The main challenges are manual initialization and continuous adaptation of the background and foreground histograms. Simply updating them from object pose only causes quicker corruption even under prefect 3D model alignment. More sophisticated technique has been developed recently [1, 2], but implementing it will take some effort.
Run the following command for a Shuttle convergence example similar to the one provided by the authors
PWP3DAPP Images/shuttle.jpg Masks/shuttle.png Models/shuttle.obj 1 0 -2 24 20 180 -70 0.04 0.1 1
The last 10 numbers define initialization parameters. First is iteration count, next 3 indicate starting position, next 3 initial rotation angle in degrees and final 3 set the gradient step size: first for rotation on all 3 axises, second for translation on x-y axis and third for translation on z axis, or scale change.
Download RGB images of a power drill in YCB dataset. Resize them to 1920x1280 and rename sequentially, padding with leading zeros. Then execute the following command:
PWP3DAPP path/to/images_*.jpg Masks/drill_n1.png Models/drill_4k.obj 10 0 0 24 88 192 0 0.1 0.2 2
This should produce results similar to the video. Note that the first argument actually has to be expanded by the shell globbing rules. You can also list multiple images manually instead.
To test your own images, prepare your files as before.
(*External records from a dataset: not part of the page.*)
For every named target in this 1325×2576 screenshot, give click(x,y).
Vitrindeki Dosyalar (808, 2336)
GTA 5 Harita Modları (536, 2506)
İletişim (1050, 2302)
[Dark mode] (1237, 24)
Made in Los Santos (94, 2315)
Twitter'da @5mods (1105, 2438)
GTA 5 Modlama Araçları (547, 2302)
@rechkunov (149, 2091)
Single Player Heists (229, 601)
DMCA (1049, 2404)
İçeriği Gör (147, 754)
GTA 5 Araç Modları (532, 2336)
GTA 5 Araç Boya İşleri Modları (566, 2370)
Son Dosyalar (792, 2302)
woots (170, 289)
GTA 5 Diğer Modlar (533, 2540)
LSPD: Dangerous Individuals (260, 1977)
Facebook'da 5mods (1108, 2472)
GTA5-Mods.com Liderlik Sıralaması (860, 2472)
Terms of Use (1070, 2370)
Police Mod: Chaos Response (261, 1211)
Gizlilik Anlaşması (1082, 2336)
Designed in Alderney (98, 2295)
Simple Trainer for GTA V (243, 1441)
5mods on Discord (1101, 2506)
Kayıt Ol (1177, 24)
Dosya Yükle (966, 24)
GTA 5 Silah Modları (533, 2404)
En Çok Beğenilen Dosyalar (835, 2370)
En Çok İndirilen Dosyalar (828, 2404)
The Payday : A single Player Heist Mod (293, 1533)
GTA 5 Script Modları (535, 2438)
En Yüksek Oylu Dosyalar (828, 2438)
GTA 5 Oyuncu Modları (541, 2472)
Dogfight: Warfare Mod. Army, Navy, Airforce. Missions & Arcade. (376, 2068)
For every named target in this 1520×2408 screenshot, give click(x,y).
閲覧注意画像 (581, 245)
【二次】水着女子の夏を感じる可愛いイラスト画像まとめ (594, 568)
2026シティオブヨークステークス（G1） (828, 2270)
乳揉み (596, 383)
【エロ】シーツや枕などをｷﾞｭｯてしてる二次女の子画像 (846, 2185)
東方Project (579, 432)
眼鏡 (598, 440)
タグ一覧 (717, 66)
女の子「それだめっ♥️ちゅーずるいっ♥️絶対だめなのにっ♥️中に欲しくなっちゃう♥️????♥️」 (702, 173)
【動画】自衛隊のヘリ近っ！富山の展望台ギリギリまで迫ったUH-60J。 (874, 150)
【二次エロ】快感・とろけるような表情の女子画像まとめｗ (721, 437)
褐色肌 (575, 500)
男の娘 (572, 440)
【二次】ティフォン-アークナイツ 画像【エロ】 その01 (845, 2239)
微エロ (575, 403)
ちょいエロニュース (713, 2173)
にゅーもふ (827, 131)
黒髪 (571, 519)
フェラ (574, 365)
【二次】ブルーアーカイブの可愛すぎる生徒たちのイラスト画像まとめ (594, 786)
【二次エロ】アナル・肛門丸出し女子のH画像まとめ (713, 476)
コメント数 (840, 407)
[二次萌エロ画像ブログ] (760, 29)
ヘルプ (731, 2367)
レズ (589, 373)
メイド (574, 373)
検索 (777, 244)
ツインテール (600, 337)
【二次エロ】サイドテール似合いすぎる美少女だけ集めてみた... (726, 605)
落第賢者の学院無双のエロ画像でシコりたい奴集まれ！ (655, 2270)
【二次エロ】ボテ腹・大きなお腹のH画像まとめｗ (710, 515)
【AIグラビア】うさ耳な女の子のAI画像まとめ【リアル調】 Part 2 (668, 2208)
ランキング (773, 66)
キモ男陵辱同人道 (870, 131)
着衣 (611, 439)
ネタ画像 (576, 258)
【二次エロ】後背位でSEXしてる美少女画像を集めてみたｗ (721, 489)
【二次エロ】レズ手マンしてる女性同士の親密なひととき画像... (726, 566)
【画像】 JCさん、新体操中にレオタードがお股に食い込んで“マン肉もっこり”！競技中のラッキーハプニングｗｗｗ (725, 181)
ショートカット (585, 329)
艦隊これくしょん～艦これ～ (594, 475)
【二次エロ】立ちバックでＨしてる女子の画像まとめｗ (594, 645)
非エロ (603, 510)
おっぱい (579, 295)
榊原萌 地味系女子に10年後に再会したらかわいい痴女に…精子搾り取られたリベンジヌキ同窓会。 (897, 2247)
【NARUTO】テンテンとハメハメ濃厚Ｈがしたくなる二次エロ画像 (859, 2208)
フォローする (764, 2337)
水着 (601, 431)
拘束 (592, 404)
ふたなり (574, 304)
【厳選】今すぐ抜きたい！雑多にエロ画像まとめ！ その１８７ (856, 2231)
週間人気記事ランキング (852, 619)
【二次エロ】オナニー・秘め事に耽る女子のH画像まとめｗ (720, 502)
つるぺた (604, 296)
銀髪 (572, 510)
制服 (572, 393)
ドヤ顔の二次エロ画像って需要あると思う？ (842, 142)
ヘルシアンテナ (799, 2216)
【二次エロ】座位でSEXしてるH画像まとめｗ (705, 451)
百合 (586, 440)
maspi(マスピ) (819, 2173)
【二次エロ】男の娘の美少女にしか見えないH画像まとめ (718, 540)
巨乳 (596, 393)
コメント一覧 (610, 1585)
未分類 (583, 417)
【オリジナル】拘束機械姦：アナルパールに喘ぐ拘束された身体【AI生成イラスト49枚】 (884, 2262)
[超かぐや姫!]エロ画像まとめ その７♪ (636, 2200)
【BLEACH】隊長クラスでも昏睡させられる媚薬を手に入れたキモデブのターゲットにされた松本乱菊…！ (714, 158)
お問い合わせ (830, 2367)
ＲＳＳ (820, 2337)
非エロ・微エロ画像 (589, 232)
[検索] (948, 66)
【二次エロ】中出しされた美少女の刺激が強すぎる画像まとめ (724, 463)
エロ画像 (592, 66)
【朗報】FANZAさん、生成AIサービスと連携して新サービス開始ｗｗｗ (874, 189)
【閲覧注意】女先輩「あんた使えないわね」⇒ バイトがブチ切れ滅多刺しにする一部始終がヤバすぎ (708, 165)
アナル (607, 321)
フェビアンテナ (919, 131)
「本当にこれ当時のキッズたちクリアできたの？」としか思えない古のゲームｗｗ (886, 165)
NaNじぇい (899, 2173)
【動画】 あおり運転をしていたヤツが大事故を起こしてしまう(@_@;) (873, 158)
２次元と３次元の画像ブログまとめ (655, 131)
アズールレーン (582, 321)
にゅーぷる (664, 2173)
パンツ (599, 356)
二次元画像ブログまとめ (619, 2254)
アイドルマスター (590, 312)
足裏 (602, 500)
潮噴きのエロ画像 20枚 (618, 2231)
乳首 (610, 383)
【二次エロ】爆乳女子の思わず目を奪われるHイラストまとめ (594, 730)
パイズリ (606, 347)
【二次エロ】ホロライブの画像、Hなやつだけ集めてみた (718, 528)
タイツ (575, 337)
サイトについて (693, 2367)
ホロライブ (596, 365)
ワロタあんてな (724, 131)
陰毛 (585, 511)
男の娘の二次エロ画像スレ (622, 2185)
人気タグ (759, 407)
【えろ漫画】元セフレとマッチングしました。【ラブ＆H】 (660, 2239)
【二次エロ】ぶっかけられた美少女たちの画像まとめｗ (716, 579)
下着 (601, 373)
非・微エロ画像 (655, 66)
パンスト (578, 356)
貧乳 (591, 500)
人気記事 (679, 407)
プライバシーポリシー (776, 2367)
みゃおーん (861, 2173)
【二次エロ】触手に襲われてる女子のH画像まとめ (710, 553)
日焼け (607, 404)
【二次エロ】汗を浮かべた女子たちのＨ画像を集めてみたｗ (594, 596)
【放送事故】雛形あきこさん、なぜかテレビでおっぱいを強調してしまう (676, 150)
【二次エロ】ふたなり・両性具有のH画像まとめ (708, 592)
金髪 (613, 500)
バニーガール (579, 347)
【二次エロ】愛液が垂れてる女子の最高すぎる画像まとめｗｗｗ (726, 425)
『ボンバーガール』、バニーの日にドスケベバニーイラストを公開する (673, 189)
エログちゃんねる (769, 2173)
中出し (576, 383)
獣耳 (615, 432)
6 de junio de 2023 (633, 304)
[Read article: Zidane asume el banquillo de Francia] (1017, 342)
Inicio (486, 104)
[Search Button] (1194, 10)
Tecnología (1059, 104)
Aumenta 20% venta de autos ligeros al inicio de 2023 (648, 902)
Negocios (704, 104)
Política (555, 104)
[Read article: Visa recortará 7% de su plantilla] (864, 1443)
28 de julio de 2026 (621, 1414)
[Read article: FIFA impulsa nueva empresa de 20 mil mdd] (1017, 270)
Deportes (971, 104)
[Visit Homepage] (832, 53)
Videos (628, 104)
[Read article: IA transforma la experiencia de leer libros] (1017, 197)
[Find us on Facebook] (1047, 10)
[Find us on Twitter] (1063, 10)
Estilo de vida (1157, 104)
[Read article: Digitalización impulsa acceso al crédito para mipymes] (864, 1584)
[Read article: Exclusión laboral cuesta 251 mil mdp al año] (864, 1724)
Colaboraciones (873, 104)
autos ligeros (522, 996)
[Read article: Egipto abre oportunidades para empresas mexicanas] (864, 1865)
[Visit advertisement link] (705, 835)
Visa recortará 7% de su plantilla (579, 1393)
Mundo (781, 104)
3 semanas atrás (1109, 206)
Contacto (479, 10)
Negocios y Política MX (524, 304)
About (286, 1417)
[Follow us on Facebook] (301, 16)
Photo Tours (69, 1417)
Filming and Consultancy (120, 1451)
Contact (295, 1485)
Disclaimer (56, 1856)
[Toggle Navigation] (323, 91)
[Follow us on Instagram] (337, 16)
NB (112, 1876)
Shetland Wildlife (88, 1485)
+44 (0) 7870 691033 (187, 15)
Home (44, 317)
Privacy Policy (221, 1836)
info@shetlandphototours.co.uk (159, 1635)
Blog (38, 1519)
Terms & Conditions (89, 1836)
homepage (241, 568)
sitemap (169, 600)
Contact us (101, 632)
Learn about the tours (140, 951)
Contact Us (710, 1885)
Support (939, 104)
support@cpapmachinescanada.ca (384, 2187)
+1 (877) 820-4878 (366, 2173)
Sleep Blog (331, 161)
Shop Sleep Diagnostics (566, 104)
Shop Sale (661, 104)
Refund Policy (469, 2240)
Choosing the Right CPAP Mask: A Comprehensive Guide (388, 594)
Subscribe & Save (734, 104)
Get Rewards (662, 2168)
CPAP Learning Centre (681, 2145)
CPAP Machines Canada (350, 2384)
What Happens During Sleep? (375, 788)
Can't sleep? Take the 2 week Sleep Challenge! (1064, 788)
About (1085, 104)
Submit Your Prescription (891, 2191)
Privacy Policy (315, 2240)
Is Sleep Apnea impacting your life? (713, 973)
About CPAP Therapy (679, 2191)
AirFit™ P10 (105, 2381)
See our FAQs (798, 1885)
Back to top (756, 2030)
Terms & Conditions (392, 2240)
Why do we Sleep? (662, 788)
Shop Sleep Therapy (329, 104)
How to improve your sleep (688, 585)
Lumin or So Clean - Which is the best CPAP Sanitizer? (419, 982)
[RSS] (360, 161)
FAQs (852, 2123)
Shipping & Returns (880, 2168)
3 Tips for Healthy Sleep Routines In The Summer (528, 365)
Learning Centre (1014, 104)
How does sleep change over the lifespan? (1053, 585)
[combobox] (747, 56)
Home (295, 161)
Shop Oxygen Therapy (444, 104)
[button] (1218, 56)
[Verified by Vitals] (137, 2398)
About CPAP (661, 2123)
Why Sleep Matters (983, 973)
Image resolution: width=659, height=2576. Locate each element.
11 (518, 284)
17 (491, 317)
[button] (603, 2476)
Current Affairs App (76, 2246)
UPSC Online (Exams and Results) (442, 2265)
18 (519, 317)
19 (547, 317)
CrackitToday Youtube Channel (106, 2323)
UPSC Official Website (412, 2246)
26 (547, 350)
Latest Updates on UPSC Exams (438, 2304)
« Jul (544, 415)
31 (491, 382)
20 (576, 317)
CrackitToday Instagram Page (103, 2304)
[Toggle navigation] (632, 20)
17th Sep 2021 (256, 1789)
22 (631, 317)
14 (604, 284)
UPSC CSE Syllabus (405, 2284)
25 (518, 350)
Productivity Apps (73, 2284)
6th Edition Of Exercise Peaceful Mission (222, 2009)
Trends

Additionally you'll need the following:
- An alpha-mask of the object in the first image in the set for background / foreground histogram initialization.
- 3D mesh model of the object. If it's a super high-poly laser-scanned model, better simplify it in Meshlab.
- Intrinsic camera calibration parameters. Create your own with this OpenCV tutorial, or simply try generic first. They scale along with resolution, so you only need one file for various image dimensions.
In the source code set your image resolution, path to calibration file and video mask.
Coming up with the right set of parameters is a bit tricky. Usually these are unique per object and can be determined experimentally. First, set the distance to the camera and vary the pose. The virtual object should clearly overlap the real one and be rotated less than 90° away on all axises. Then adjust initial step size relative to the distance, so it would be scaled accordingly falling in the best working range.